From Latin extensiōn-em, nominalized from extendĕre "to extend" (Oxford English Dictionary).
In the sense of the totality of things to which a word or concept applies, the earliest attestation in English is in Watts (1725): "The extension of an universal Idea regards all the particular Kinds and single Beings that are contained under it."
In this sense, the word is a borrowing from French, and was introduced in the Port-Royal Logic of Arnauld and Nicole (1662):
Mais il faut pareillement considerer icy ce que nous avons déja dit, qu'il faut distinguer dans les idées la comprehension de l'extension, & que la comprehension marque les attributs contenus dans une idée, & l'extension, les sujets qui contiennent cette idée.
(But it is necessary to consider similarly here what we have already said, that it is necessary to distinguish the comprehension from the extension in ideas, and that that the comprehension marks the attributes contained in an idea, and the extension, the subjects which contain that idea.)

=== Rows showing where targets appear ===
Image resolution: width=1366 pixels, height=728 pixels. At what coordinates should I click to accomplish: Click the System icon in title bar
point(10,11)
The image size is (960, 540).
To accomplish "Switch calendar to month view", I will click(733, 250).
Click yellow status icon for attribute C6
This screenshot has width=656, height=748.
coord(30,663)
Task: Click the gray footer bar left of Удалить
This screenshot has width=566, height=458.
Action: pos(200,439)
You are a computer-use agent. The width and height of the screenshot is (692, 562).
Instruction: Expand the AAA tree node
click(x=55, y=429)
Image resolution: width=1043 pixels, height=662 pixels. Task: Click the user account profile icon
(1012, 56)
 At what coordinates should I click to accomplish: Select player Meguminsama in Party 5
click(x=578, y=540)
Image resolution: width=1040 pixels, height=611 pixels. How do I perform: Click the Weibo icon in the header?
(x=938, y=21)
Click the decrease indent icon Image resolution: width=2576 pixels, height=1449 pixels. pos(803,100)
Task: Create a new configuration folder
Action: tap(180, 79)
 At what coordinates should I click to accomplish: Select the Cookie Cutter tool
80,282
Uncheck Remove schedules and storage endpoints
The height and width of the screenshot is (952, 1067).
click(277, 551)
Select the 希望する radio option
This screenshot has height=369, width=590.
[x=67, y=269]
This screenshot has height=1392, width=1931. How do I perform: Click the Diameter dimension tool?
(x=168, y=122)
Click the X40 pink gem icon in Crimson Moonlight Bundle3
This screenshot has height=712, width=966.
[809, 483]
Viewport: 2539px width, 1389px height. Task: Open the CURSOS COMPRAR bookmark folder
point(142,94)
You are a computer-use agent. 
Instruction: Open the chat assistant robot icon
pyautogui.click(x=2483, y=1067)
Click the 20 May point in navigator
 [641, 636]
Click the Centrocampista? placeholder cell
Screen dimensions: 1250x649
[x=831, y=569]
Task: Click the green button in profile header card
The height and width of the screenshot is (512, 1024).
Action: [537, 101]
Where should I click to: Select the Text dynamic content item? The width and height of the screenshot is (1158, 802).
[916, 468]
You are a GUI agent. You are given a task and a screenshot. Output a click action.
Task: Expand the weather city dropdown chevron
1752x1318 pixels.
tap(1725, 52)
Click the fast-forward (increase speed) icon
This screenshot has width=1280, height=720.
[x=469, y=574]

=== Task set ===
- a) Please set down the entire etymology note on "extension" word for word.
- b) Extract from the records the lines between the one holding "You are a computer-use agent. The" and the one holding "Action: tap(180, 79)", inclusive, and reproduce only those lines verbatim.

=== Correct answers ===
- a)
From Latin extensiōn-em, nominalized from extendĕre "to extend" (Oxford English Dictionary).
In the sense of the totality of things to which a word or concept applies, the earliest attestation in English is in Watts (1725): "The extension of an universal Idea regards all the particular Kinds and single Beings that are contained under it."
In this sense, the word is a borrowing from French, and was introduced in the Port-Royal Logic of Arnauld and Nicole (1662):
Mais il faut pareillement considerer icy ce que nous avons déja dit, qu'il faut distinguer dans les idées la comprehension de l'extension, & que la comprehension marque les attributs contenus dans une idée, & l'extension, les sujets qui contiennent cette idée.
(But it is necessary to consider similarly here what we have already said, that it is necessary to distinguish the comprehension from the extension in ideas, and that that the comprehension marks the attributes contained in an idea, and the extension, the subjects which contain that idea.)

- b)
You are a computer-use agent. The width and height of the screenshot is (692, 562).
Instruction: Expand the AAA tree node
click(x=55, y=429)
Image resolution: width=1043 pixels, height=662 pixels. Task: Click the user account profile icon
(1012, 56)
 At what coordinates should I click to accomplish: Select player Meguminsama in Party 5
click(x=578, y=540)
Image resolution: width=1040 pixels, height=611 pixels. How do I perform: Click the Weibo icon in the header?
(x=938, y=21)
Click the decrease indent icon Image resolution: width=2576 pixels, height=1449 pixels. pos(803,100)
Task: Create a new configuration folder
Action: tap(180, 79)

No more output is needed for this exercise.